Provided data: Begin
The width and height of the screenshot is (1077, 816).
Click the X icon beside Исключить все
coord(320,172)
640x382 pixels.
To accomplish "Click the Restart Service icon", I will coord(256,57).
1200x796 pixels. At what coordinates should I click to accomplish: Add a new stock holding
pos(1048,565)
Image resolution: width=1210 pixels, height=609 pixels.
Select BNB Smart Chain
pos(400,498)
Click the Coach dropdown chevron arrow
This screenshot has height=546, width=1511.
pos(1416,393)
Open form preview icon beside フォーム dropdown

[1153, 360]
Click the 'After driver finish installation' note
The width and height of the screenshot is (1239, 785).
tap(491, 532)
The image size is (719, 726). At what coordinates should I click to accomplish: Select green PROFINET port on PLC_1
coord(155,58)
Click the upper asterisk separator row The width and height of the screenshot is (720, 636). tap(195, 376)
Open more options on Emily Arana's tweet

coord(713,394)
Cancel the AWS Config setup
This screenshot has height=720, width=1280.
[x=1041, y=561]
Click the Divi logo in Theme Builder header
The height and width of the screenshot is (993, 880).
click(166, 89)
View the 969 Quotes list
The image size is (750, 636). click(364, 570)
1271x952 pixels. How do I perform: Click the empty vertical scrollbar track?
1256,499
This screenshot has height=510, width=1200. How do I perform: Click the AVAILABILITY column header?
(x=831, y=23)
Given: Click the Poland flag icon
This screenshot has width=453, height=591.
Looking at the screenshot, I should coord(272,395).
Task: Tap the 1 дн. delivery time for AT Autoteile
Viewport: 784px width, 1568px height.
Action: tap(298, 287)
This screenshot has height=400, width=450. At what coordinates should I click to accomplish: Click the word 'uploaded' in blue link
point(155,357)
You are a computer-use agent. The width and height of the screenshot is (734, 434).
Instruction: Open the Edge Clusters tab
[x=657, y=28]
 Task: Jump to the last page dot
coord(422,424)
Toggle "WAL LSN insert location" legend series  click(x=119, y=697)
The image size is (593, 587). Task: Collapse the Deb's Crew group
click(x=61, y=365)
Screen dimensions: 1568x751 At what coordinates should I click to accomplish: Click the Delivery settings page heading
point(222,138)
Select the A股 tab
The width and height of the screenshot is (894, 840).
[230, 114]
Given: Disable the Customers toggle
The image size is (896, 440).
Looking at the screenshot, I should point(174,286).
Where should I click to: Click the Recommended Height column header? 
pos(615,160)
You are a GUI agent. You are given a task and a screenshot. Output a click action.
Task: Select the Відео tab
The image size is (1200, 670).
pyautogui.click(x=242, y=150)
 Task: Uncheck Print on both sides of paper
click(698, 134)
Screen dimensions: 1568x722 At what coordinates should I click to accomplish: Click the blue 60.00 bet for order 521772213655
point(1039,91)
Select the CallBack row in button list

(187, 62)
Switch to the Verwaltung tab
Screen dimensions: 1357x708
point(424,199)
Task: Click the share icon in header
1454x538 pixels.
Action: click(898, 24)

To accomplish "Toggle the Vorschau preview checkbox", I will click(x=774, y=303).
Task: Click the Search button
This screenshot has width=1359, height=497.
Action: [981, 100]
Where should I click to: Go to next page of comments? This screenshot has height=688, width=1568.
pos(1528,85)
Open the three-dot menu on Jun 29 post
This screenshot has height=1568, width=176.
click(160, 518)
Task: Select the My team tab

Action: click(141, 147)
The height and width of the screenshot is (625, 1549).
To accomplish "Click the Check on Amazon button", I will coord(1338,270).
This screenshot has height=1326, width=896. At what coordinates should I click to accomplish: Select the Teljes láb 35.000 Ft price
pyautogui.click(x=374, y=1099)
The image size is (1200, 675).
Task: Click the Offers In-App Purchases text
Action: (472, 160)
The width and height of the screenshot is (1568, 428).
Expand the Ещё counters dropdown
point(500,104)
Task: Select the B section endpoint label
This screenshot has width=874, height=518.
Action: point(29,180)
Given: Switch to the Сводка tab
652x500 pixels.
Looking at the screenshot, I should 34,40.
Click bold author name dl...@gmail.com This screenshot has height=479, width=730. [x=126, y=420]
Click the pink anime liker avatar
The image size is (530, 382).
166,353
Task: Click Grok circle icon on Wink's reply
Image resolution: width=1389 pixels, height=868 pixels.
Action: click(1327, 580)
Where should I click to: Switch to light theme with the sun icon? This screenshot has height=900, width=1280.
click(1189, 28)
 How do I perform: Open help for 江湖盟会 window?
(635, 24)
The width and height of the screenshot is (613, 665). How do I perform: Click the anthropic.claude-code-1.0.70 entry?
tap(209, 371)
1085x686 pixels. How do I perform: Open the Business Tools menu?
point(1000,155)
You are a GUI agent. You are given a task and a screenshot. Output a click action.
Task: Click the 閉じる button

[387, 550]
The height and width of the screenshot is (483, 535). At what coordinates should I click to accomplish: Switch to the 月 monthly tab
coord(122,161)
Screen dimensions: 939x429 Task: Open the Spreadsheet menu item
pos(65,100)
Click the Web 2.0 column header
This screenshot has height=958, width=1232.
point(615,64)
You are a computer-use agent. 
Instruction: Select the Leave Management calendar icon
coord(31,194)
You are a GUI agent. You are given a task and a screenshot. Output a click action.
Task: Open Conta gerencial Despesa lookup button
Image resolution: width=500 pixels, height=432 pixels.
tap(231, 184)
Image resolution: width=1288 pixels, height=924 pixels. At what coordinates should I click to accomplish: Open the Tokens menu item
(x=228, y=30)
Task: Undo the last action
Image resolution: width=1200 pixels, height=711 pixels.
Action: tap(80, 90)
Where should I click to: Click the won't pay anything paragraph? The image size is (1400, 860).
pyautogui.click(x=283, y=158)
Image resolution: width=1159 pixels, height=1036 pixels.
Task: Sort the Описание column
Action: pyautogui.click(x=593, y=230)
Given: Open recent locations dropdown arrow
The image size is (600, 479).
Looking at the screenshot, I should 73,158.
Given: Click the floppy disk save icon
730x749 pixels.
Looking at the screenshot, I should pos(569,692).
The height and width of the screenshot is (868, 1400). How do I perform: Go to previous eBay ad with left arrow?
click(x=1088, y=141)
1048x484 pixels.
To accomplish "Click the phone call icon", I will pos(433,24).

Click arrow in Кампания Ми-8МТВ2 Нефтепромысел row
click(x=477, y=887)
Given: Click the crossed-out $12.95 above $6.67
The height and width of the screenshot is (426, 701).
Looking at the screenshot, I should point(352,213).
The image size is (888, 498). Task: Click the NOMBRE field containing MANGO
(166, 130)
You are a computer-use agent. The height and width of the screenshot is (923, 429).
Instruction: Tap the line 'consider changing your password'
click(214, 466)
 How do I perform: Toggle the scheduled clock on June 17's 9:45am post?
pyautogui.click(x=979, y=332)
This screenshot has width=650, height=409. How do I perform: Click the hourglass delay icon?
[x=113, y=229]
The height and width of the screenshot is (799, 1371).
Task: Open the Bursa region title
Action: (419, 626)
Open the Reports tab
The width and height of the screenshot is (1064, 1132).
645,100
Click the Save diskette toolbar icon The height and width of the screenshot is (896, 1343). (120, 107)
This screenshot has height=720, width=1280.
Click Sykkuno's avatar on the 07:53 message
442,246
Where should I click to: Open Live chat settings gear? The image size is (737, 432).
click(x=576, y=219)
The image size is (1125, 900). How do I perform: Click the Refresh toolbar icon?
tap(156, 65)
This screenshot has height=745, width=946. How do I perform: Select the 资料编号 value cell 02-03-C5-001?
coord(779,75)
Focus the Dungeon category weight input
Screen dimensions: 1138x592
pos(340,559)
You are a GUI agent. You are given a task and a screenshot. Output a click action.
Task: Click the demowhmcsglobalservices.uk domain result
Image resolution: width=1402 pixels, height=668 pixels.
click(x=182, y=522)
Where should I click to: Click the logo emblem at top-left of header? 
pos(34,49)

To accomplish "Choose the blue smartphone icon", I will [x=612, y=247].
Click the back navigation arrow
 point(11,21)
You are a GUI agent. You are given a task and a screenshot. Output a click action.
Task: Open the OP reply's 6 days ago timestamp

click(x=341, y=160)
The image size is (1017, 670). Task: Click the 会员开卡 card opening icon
Provided data: End
Work request: Every line above that holds the string "computer" should be copied out.

Your solution:
You are a computer-use agent. The width and height of the screenshot is (734, 434).
You are a computer-use agent. 
You are a computer-use agent. The height and width of the screenshot is (923, 429).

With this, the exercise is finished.